=== TASK INPUT ===

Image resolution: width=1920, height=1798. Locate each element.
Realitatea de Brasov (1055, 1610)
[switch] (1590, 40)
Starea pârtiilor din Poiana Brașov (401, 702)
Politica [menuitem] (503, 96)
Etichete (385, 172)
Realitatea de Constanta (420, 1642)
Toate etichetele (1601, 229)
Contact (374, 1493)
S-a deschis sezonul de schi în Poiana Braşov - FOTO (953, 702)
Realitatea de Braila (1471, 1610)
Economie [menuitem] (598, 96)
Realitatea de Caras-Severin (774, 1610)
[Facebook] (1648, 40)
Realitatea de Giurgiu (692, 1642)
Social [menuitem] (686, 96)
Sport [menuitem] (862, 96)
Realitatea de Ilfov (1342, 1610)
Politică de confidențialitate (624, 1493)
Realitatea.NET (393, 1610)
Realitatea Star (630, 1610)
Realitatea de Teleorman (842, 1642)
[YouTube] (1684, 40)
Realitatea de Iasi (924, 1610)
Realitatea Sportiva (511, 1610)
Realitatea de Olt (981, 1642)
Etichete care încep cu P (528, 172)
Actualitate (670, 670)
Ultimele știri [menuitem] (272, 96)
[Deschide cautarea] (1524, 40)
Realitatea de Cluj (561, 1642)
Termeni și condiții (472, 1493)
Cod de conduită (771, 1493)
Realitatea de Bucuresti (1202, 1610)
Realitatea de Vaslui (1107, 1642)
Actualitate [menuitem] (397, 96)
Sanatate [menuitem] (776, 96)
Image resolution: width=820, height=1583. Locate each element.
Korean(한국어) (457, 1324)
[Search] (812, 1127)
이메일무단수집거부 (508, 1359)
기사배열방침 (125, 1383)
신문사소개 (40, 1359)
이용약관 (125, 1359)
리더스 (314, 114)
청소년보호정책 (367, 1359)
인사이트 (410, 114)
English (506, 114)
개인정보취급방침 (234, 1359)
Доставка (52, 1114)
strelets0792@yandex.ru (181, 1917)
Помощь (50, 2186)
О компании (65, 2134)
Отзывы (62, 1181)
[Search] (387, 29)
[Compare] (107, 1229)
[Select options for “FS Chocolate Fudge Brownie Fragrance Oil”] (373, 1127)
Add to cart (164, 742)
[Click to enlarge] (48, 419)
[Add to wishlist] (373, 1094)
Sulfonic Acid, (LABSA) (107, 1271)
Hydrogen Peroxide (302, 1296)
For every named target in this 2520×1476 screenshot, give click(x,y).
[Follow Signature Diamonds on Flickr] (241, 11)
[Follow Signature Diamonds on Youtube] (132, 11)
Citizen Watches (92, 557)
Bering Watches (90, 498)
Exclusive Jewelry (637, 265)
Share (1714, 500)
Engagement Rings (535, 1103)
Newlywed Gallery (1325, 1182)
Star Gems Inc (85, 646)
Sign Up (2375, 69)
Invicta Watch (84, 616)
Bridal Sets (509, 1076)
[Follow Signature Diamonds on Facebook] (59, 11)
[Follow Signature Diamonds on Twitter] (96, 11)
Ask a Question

===

EXERCISE - From the line that contains "[Follow Signature Diamonds on Twitter]" to the last line of the material above, repeat every line exactly, keeping both the first and the last.

RESULT OF THIS TASK -
[Follow Signature Diamonds on Twitter] (96, 11)
Ask a Question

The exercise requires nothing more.